Part III: Syntactical Fuzzing

This part introduces test generation at the syntactical level, that is, composing inputs from language structures.

  • Grammars provide a specification of legal inputs to a program. Specifying inputs via a grammar allows for very systematic and efficient test generation, in particular for complex input formats.

  • Efficient Grammar Fuzzing introduces tree-based grammar fuzzing algorithms, which are much faster and allow for much more control over the production of fuzz inputs.

  • Grammar Coverage allows to systematically cover elements of a grammar such that we maximize variety and do not miss out individual elements.
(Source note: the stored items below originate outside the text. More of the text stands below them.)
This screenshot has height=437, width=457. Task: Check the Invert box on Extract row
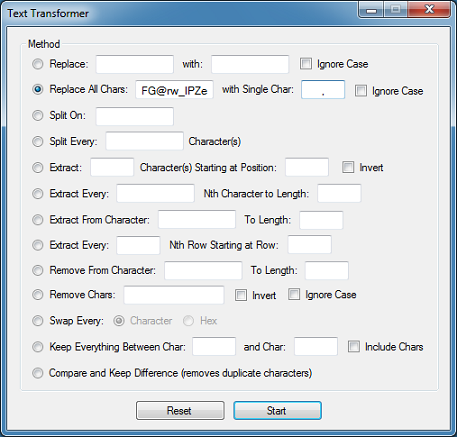pos(348,167)
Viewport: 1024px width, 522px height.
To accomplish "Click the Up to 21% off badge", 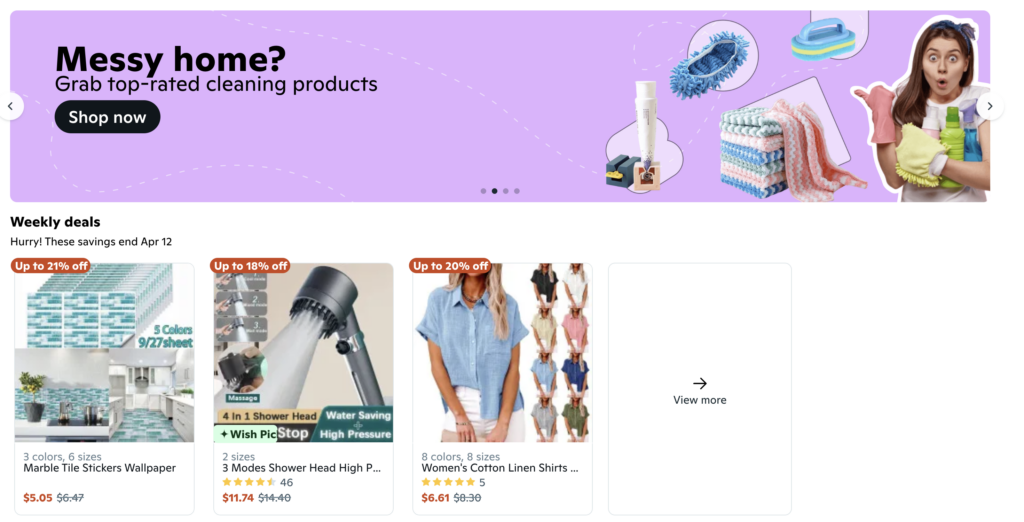I will click(x=51, y=266).

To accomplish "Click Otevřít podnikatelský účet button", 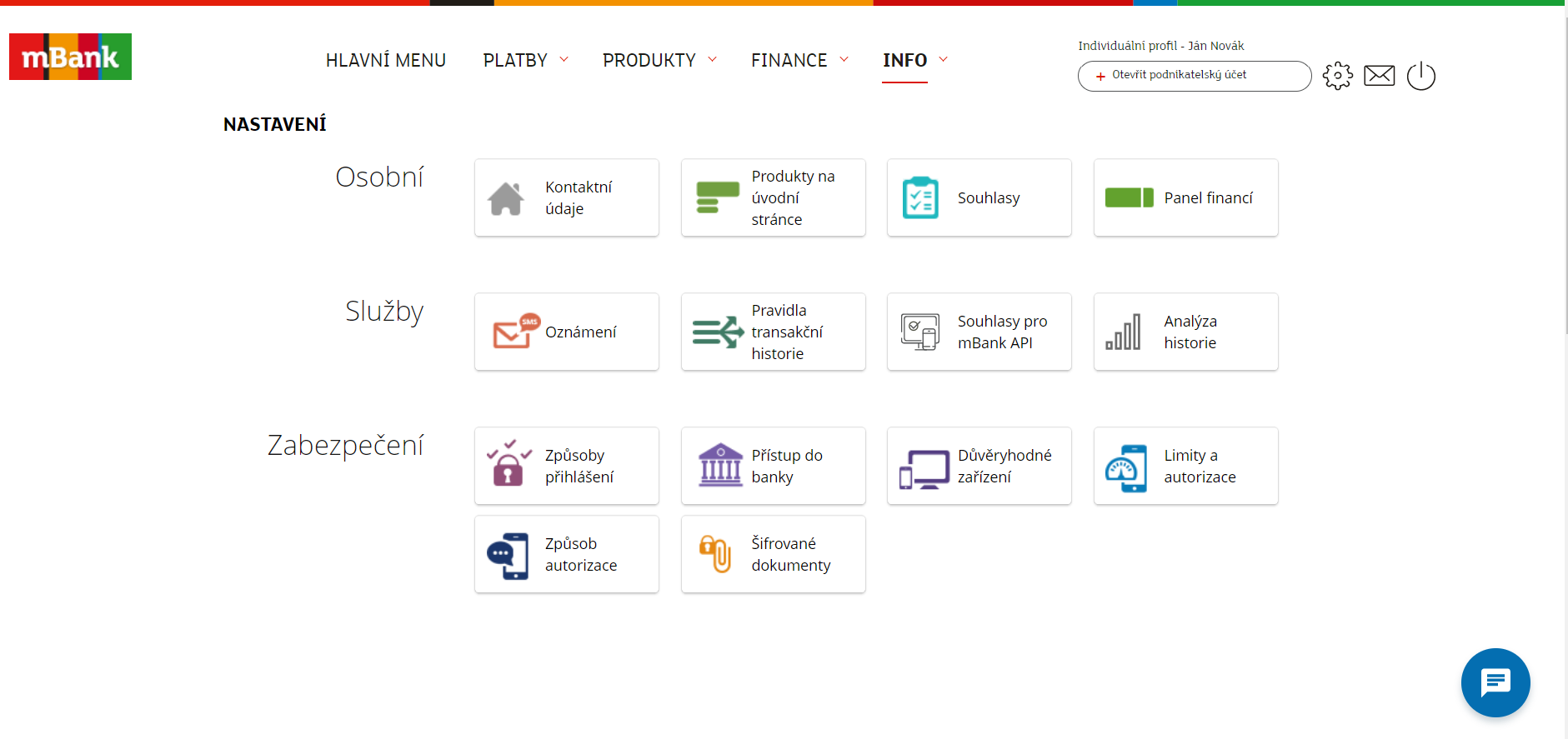I will [1194, 76].
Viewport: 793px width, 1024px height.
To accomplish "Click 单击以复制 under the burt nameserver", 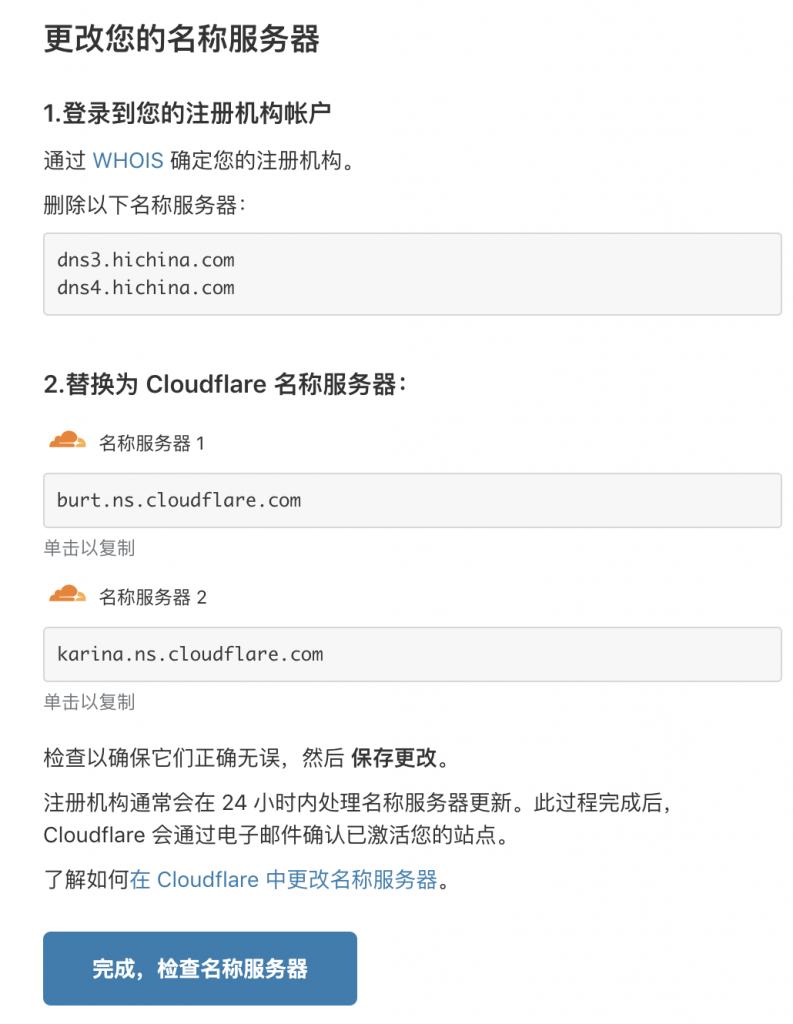I will (x=89, y=548).
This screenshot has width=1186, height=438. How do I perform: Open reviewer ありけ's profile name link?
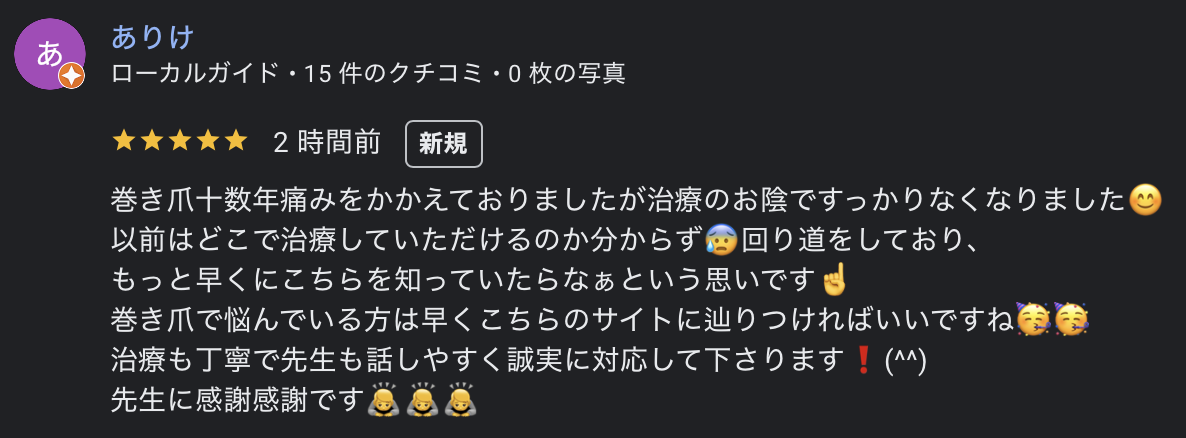[153, 36]
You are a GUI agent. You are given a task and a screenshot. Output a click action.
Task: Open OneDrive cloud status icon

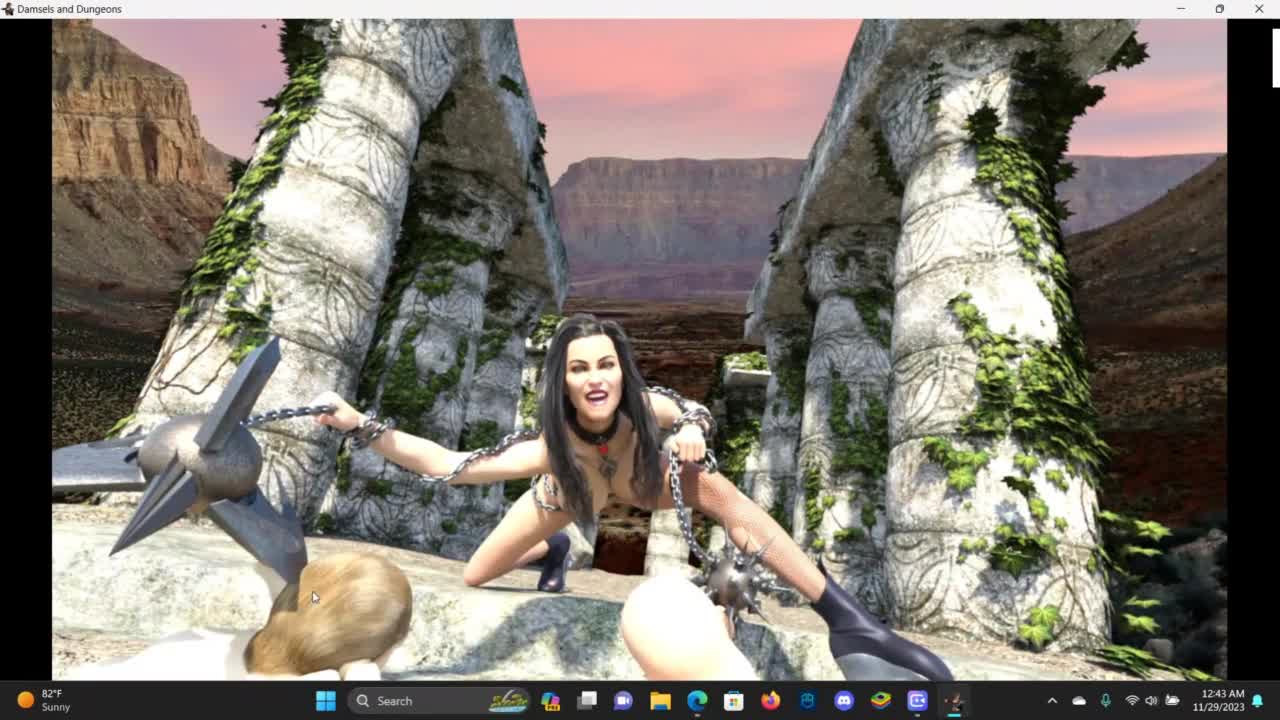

  • Parsing Inputs shows how to use grammars to parse and decompose a given set of valid seed inputs into their corresponding derivation trees.

  • Probabilistic Grammar Fuzzing gives grammars even more power by assigning probabilities to individual expansions.

  • Fuzzing with Generators shows how to extend grammars with functions – pieces of code that get executed during grammar expansion, and that can generate, check, or change elements produced.

  • Greybox Grammar Fuzzing makes use of the structural representation allows us to mutate, crossover, and recombine their parts in order to generate new valid, slightly changed inputs.

  • Reducing Failure-Inducing Inputs presents techniques that automatically reduce and simplify failure-inducing inputs to a minimum in order to ease debugging.